§ **Material supplied**:
************
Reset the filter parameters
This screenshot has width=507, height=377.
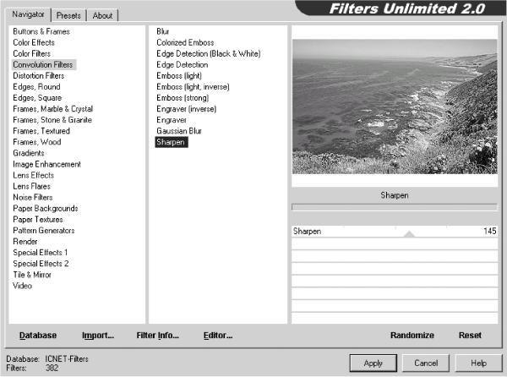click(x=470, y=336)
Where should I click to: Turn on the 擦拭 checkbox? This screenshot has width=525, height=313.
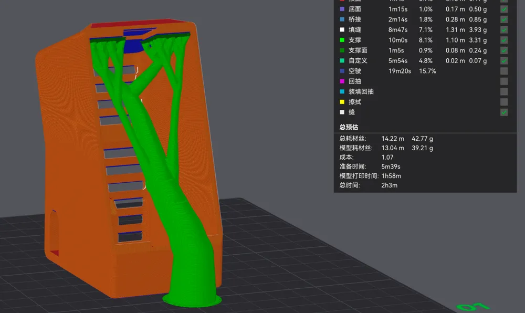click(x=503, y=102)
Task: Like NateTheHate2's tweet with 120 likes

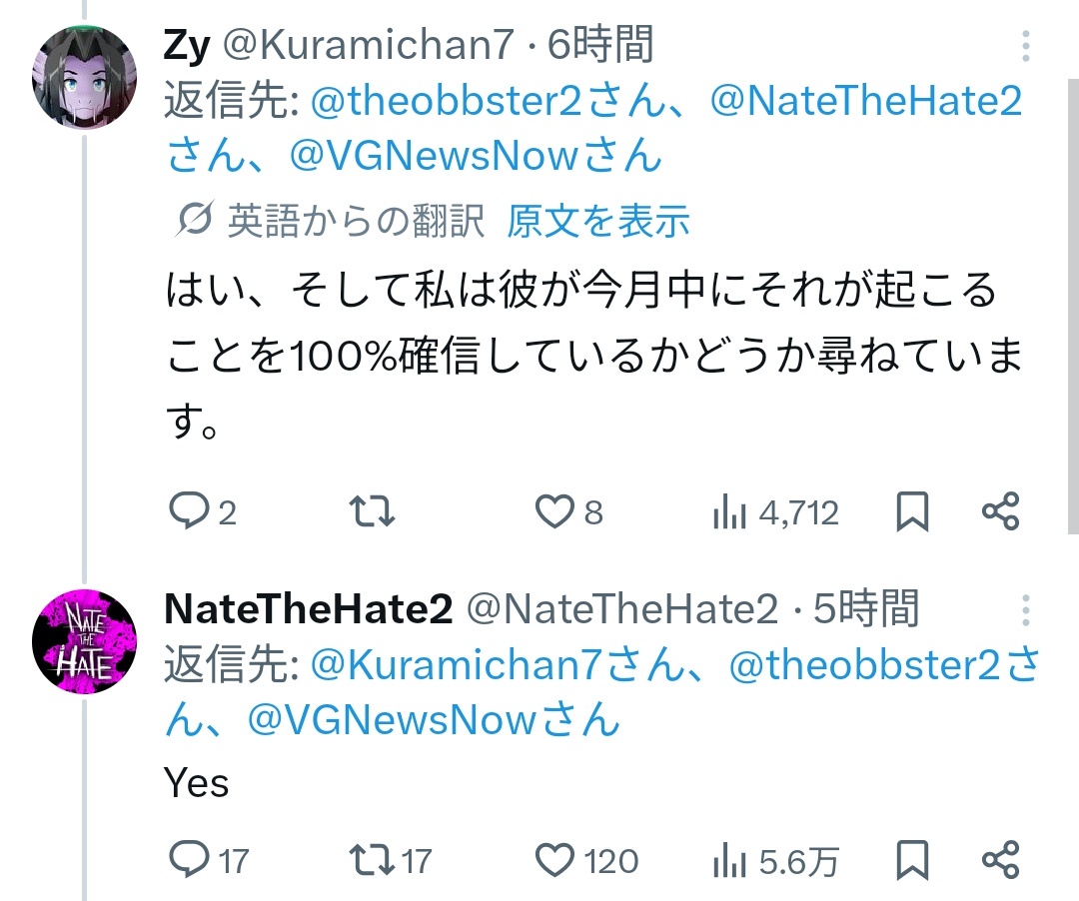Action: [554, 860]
************
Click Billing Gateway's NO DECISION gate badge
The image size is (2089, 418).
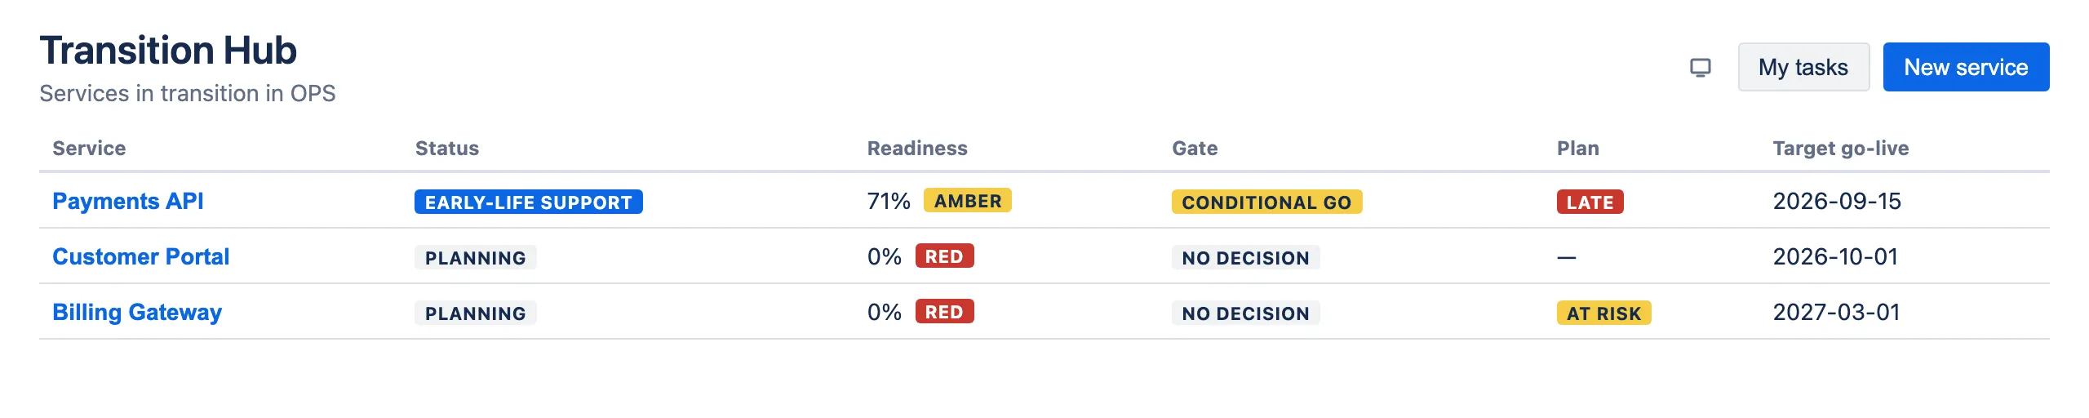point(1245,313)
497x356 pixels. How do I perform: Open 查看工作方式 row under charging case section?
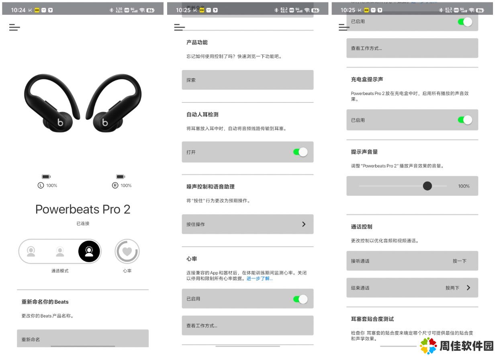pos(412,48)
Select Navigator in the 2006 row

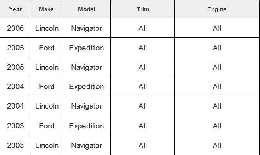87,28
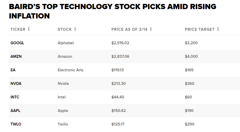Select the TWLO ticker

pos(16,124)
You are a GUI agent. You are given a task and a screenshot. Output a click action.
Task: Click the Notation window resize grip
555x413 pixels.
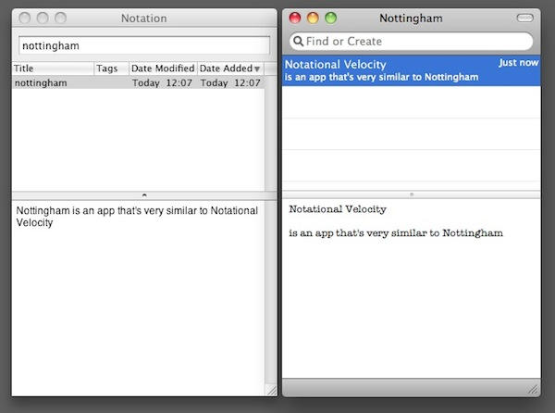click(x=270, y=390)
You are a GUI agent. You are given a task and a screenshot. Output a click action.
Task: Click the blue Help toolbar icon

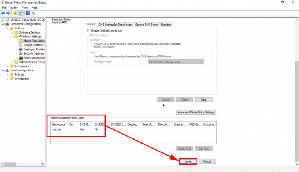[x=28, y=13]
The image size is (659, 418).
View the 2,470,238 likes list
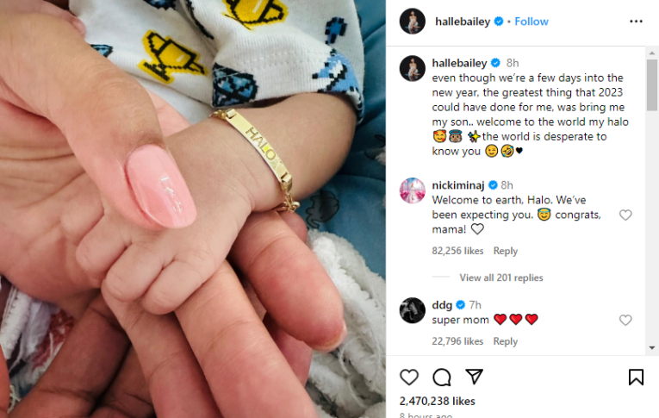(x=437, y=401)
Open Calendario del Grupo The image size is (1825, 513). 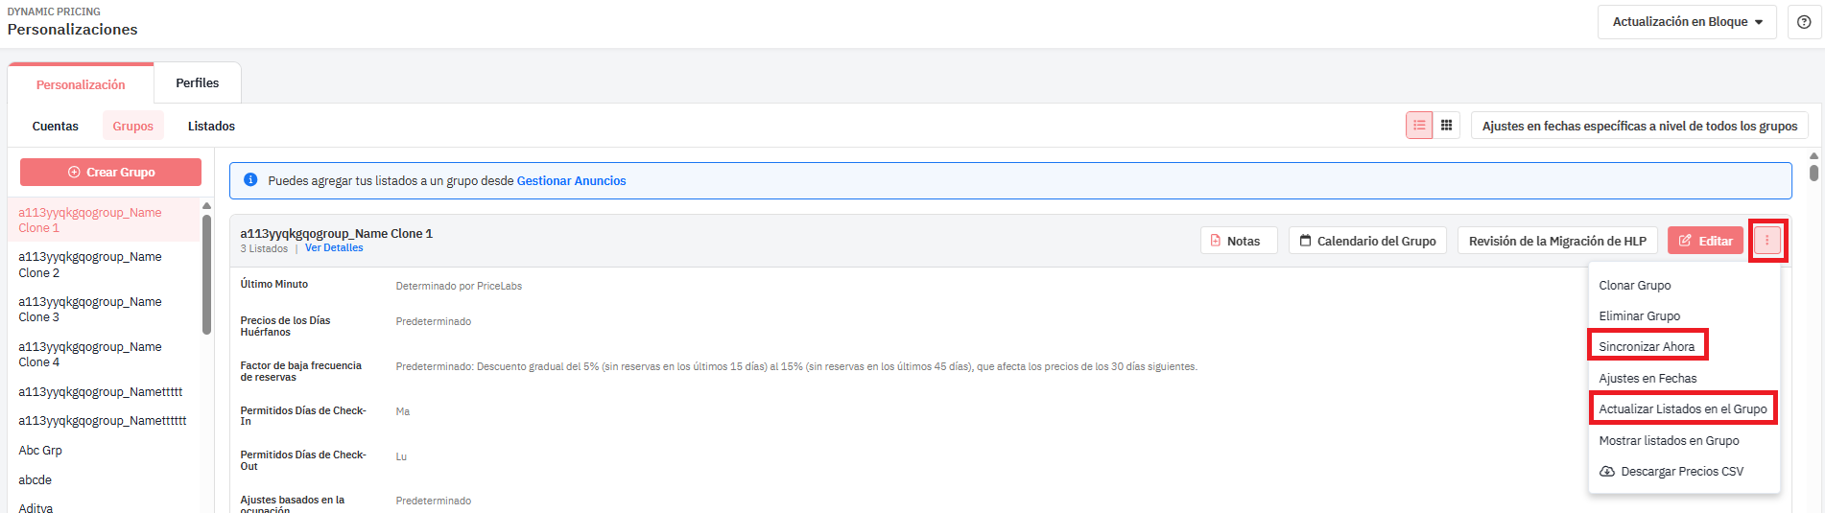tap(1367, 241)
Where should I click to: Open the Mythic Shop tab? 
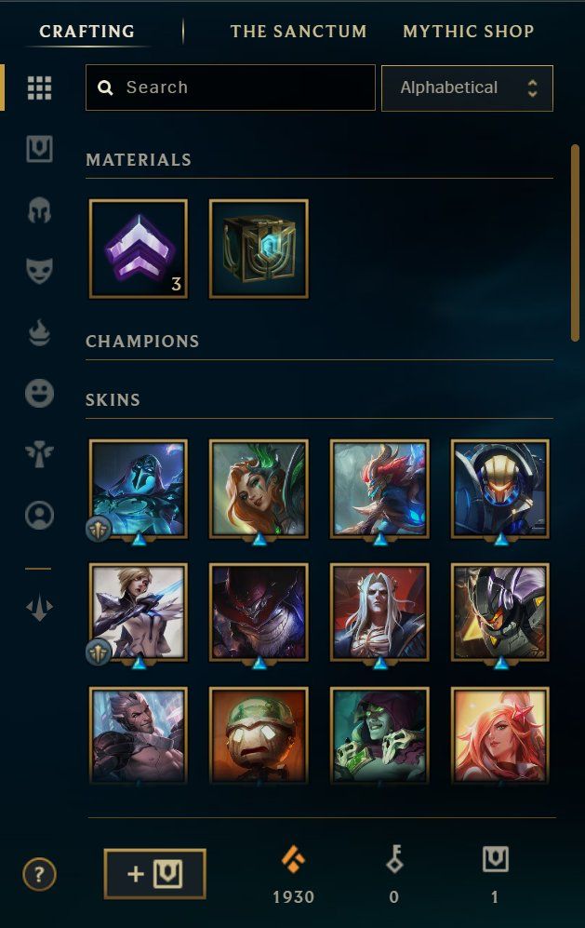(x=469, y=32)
************
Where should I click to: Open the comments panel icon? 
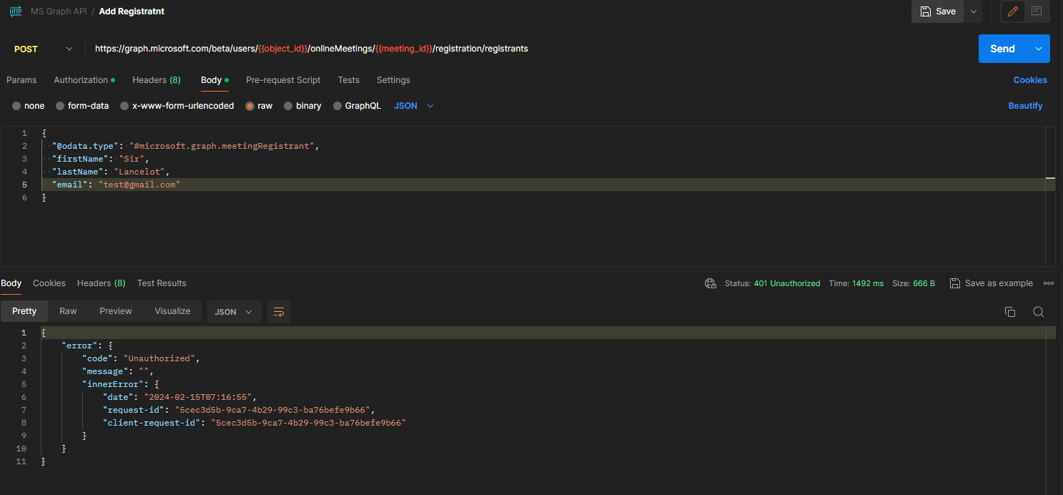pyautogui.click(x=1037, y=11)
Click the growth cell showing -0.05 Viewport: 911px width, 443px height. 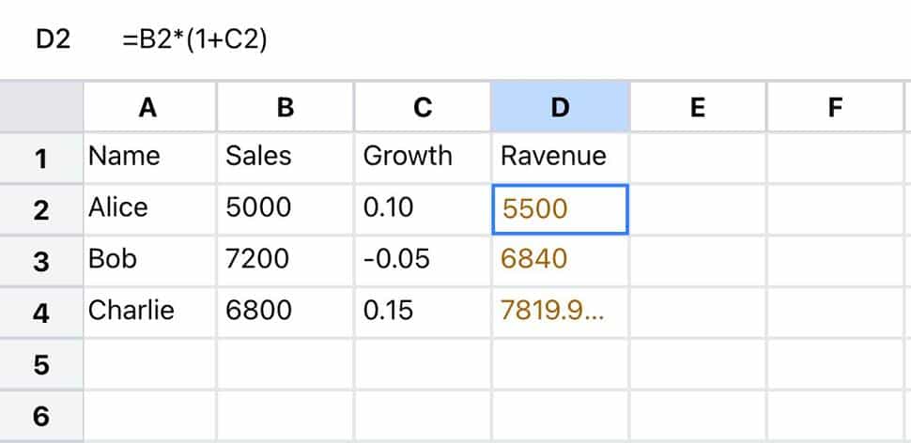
************
§ **What you should do**: Within the listing above, find the line containing "Click Billing Gateway's" and the line containing "Task: Click the Notation window resize grip". Transcribe them and everything between them exactly, leaving out the pictures.

§ **Finished exercise**:
Click Billing Gateway's NO DECISION gate badge
The image size is (2089, 418).
point(1245,313)
497x356 pixels. How do I perform: Open 查看工作方式 row under charging case section?
pos(412,48)
Select Navigator in the 2006 row

87,28
Select the TWLO ticker

pos(16,124)
You are a GUI agent. You are given a task and a screenshot. Output a click action.
Task: Click the Notation window resize grip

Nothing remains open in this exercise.